> Task details: Check every line below for the word "This" and copy each one that has it.

> Dataset excerpts:
=== Section Start ===

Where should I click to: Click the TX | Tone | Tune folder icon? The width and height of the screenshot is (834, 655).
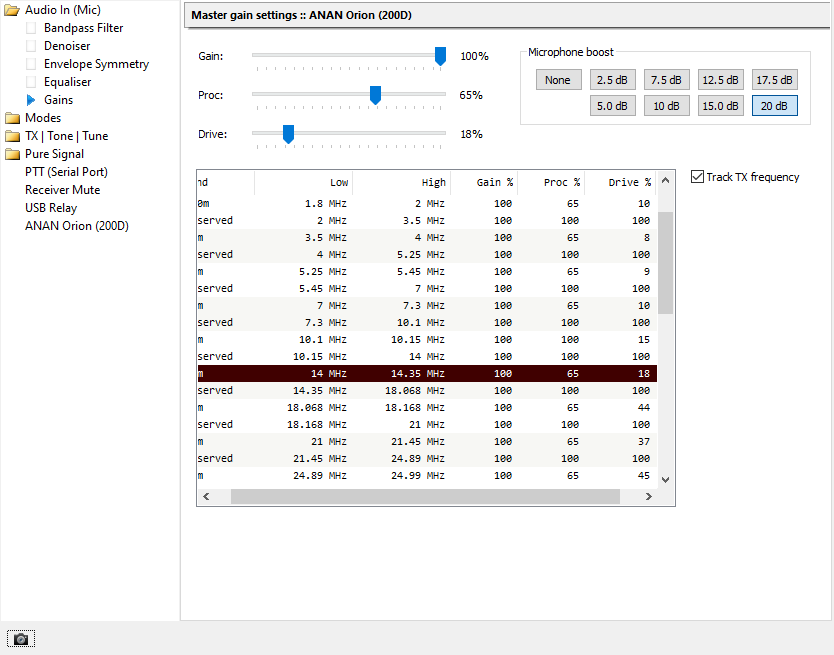(x=12, y=136)
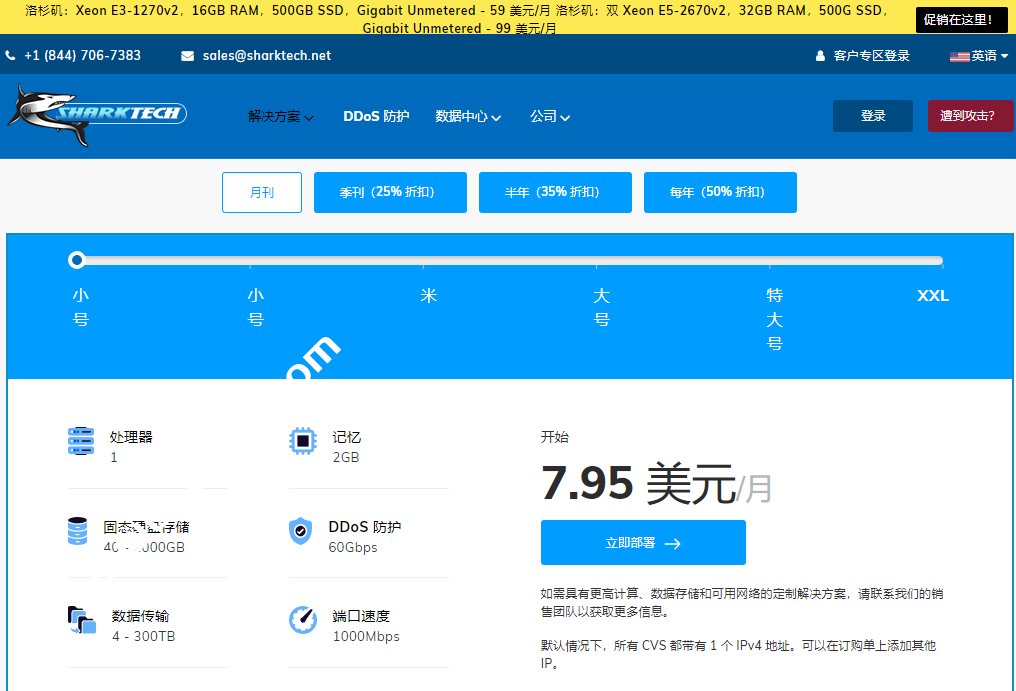Click the server size slider handle
The height and width of the screenshot is (691, 1016).
coord(77,260)
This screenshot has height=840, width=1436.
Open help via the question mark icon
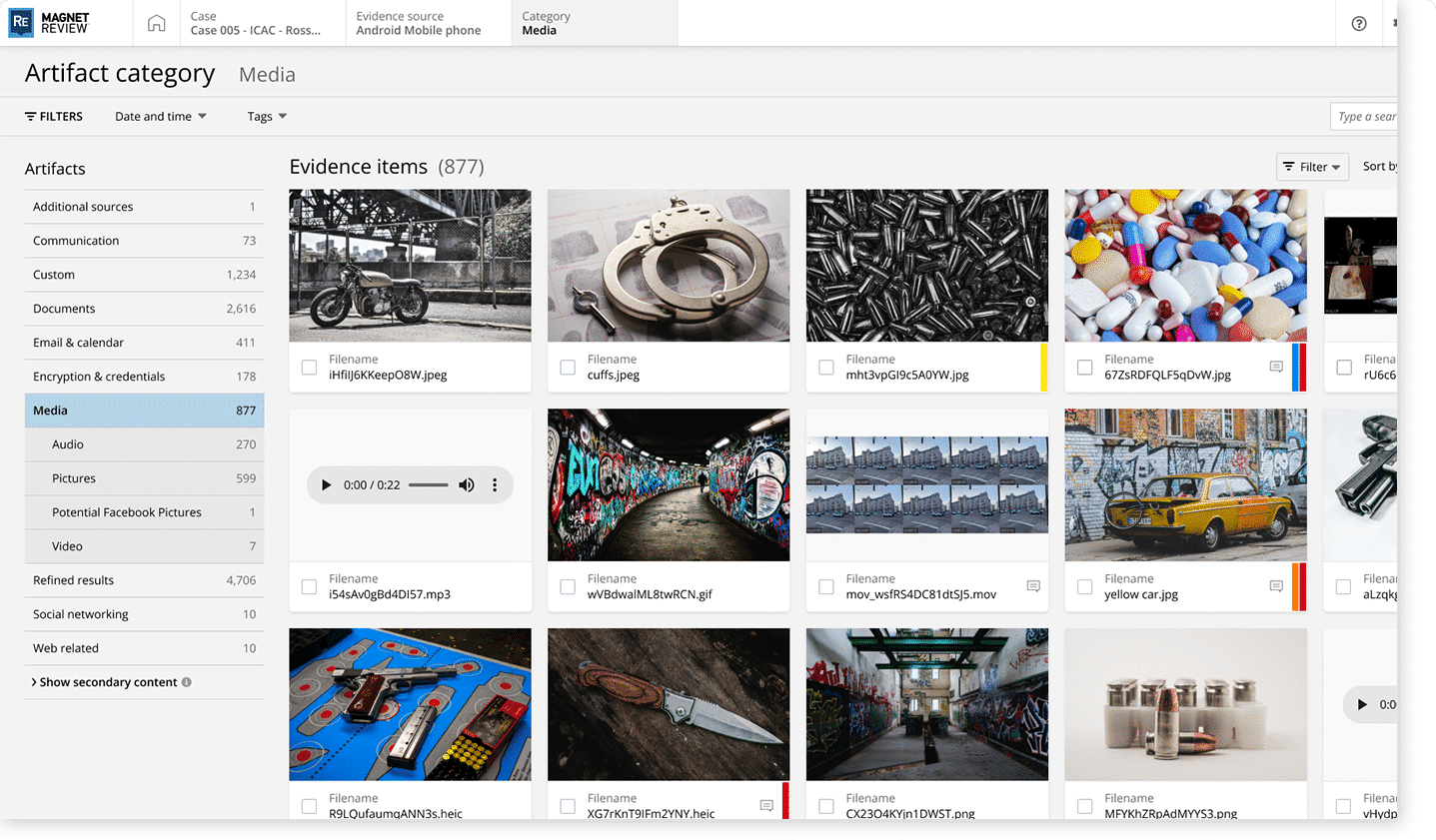click(1358, 24)
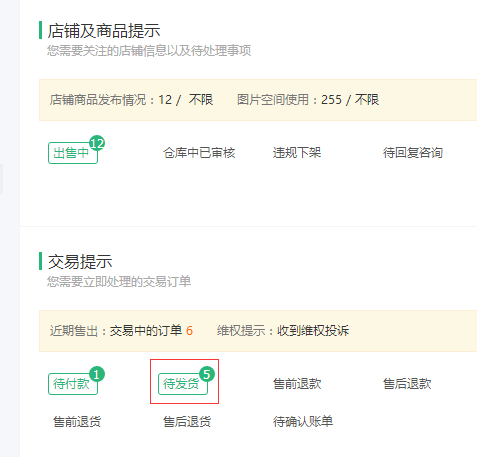The image size is (477, 457).
Task: Open the 待发货 orders
Action: 183,384
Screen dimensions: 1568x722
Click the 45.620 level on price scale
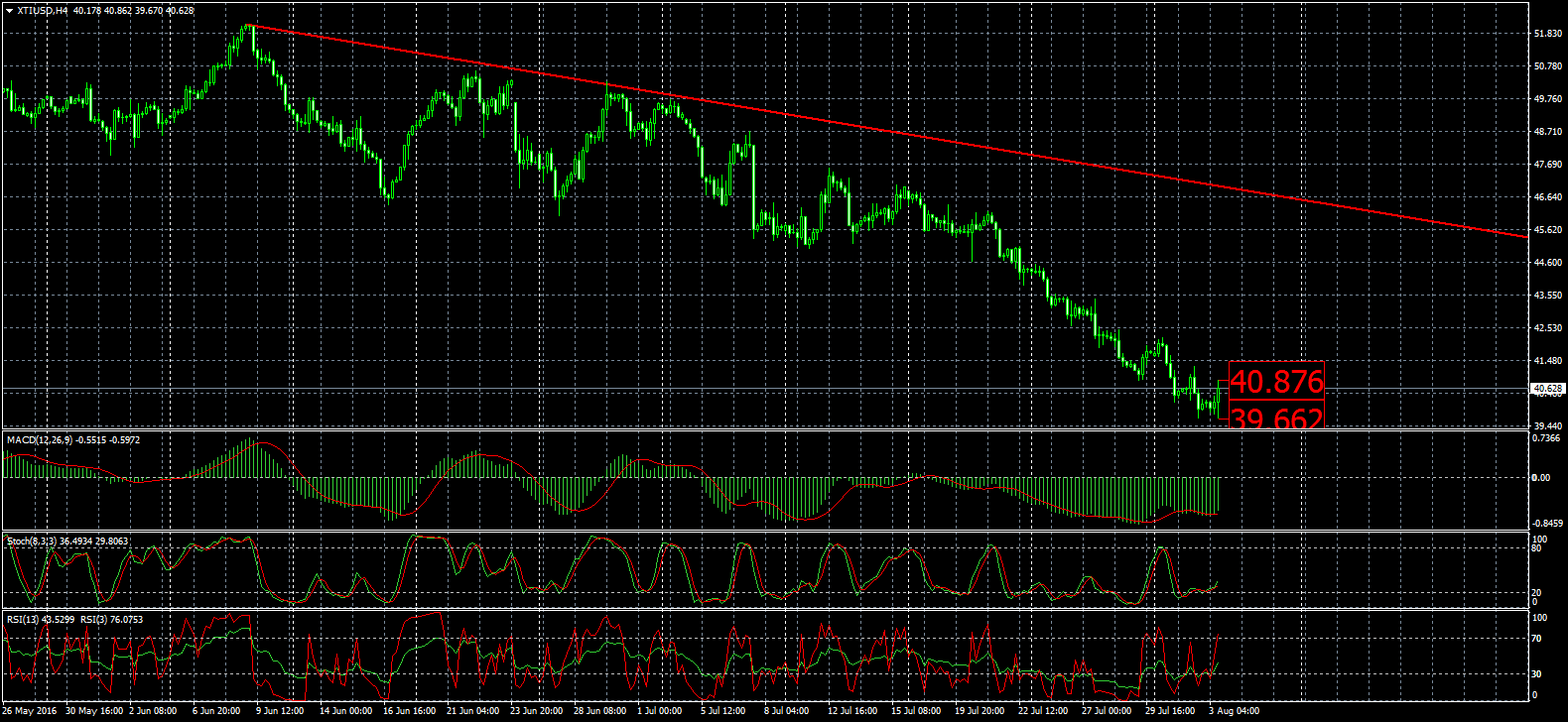coord(1547,230)
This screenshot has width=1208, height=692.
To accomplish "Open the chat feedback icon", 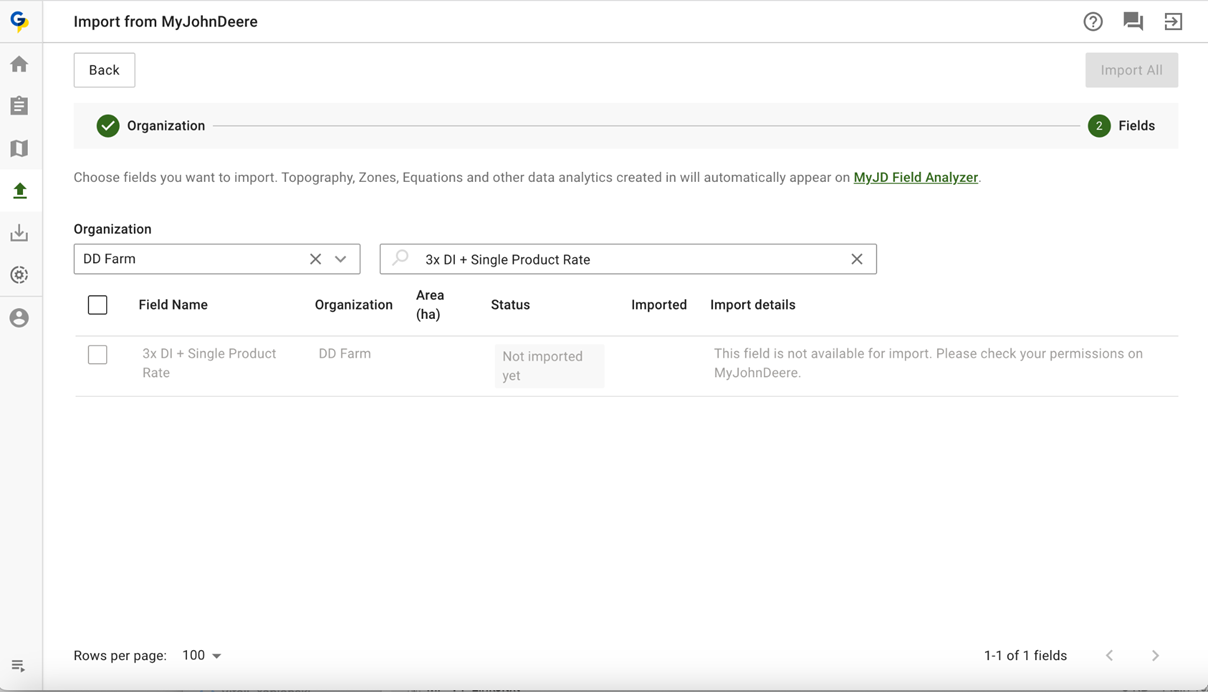I will (1133, 22).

=== Section End ===

> Task answer:
This screenshot has height=840, width=1436.
This screenshot has width=1208, height=692.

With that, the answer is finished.